Riace, la resistencia a la Europa fortaleza

En el extremo sur de Italia, un pequeño pueblo desafía a la Europa fortaleza i al racismo de Salvini. Se trata de Riace, situado en la costa de Calabria sobre el Mar Jónico. Es el mismo pueblo que en los años 70 se hizo famoso por unas preciosas esculturas de guerreros de bronce de la Grecia Clásica. Calabria es una tierra de contrastes y contradicciones. Lo que una vez fue la cuna de la civilización occidental, hoy es una región pobre, con altas tasas de paro y en gran parte controlada por la ‘ndrangheta (mafia calabresa). Pero es allí donde Domenico Lucano, el alcalde de Riace, desarrolló su política de puertas abiertas con migrantes y refugiados.

Lo de “puertas abiertas” es literal. Domenico Lucano odia las llaves, y en Riace hay varias casas restauradas para poder quedarse, ya sea de vacaciones o a vivir. El proyecto comenzó en 1998 con la llegada de un barco de refugiados kurdos a las costas de Riace. Los vecinos salieron a ayudar y los acogieron en el pueblo. Unos años más tarde Riace se unió al SPRAR, el programa de protección de solicitantes de asilo del estado italiano y desde entonces acogieron a más de 500 refugiados de Iraq, Etiopía, Somalia, Kurdistán, Afganistán, Palestina, Pakistán, Iraq, Camerún, Nigeria, Senegal, Costa de Marfil y Mali.

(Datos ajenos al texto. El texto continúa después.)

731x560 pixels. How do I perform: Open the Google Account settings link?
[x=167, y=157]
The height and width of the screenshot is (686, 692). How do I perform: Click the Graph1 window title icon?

Cuando Domenico Lucano se convirtió en alcalde en 2004, la idea fue más lejos. La hospitalidad, un valor de la cultura local, pasó a ser su Política, con mayúsculas. Y fue justamente la emigración lo que inspiró la base del proyecto actual. Lucano y su equipo realizaron incontables llamadas a Argentina, Estados Unidos, Venezuela, Australia y Canadá para localizar a los antiguos dueños de las propiedades abandonadas, que habían emigrado muchas décadas atrás. La respuesta de emigrantes y descendientes fue muy positiva, y muchos cedieron sus casas vacías y cerradas desde hace más de 50 años para que ahora puedan ser habitadas por inmigrantes. El ayuntamiento se ocupó de restaurarlas mediante cooperativas y pequeños créditos de la banca ética, lo cual además generó trabajo. Con esta política, Lucano intentó romper con el sistema asistencial y crear un modelo de acogida basado en la justicia social y en la emancipación. Acoger a migrantes y refugiados permitió rehabilitar el pueblo, impulsar cooperativas, generar trabajo, reabrir los antiguos talleres de artesanía, abrir escuelas y guarderías, y evitar la emigración de jóvenes. Un ejemplo de ello son los talleres de artesanía y de tejidos, una antigua tradición calabresa. Mujeres de Riace que habían heredado la sabiduría del trabajo de la fibra en los telares, fundaron la cooperativa Il Ruscello (El arroyo), a la cual luego se unieron mujeres refugiadas. Los talleres se convirtieron en un punto de encuentro e intercambio de conocimiento de mujeres de todo el mundo. Angela, una joven tejedora nacida y crecida en Riace, cuenta que su compañera de trabajo Rosine, camerunesa que llegó en patera hace 3 años, ahora es una de sus mejores amigas. A su vez, Rosine explica que Riace le recuerda a su pueblo natal de Camerún y allí puede criar a su hija de 4 años – nacida en Libia – y a su hijo Philippe de 7 años con total seguridad y libertad. Es por eso que Riace no es solo un pueblo de acogida, sino que es una pequeña comunidad global, tal como le gusta explicar al alcalde Lucano y a Tiziana Barillà, periodista calabresa que recientemente publicó un libro sobre el modelo de Riace – traducido al castellano y publicado por Icaria Editorial con el título de “Utopía de la normalidad”.